Know the characteristics, tax advantages, interest rates of the public provident fund

Public Provident Fund Calculator: The Public Provident Fund, or PPF, was launched by the Indian government years ago for the benefit of small savers, who have no appetite for risk. It is one of the most popular government-backed savings schemes in India. The PPF is a long-term investment option backed by a sovereign guarantee. Not only generally higher than FD yields, the PPF diet comes with several benefits for the common man. You can use the PPF account to accumulate long-term wealth.

Here are the features of PPF

– Investors can invest as little as Rs 500 per year and up to Rs 1.5 lakh per year in their PPF accounts.

– Investors can invest their money in their PPF account for up to 15 years in a row, as per the guidelines. However, if one does not need the money after 15 years, he can extend the term of the PPF account for as many years as needed. This can be done in blocks of five years by submitting a PPF Account Extension Form.

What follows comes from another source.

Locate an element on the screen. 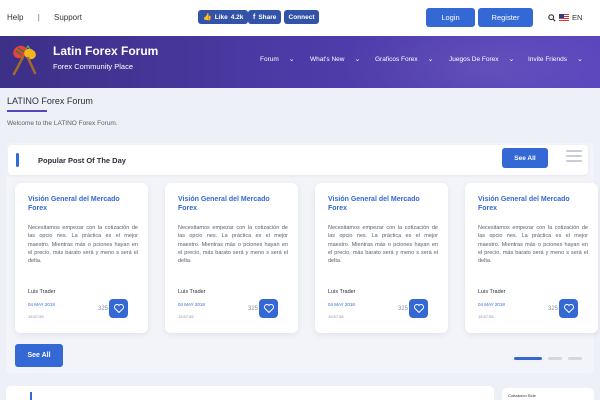 The height and width of the screenshot is (400, 600). connect-button: Connect is located at coordinates (302, 17).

– The PPF is also one of the very few schemes that offers the public the opportunity to save taxes through its Exempt-Exempt-Exempt (EEE) feature, which means it is a tax saving option. totally tax-free savings. No tax will be levied on the capital, profits and accumulated amount at the time of withdrawal.

– A single adult who is a resident Indian can open a PPF account, while a guardian on behalf of a minor/insane can also invest in PPF.

PPF interest rate

The government has said that PPF interest rates will remain unchanged for the July-September 2022 quarter. The PPF offers one of the highest interest rates among small savings schemes, at 7.1% per year.

This is how you can withdraw PPF money

For early withdrawals, a subscriber may make a single withdrawal during a financial year after five years excluding the year of opening the account. Only 50 percent of the credit balance at the end of the fourth previous year or at the end of the previous year, whichever is lower, can be withdrawn.

After 15 years, a PPF subscriber takes payment when due by submitting the account closure form along with the passbook to the relevant post office.

(b) He or she may also hold the value at maturity in his or her account without a deposit. In this case, the PPF interest rate will apply and payment may be withdrawn at any time. Alternatively, the subscriber can make one withdrawal per fiscal year.

(c) The subscriber may also extend his account for an additional block of five years and so on (within one year from expiry) by submitting the prescribed extension form to the relevant post office.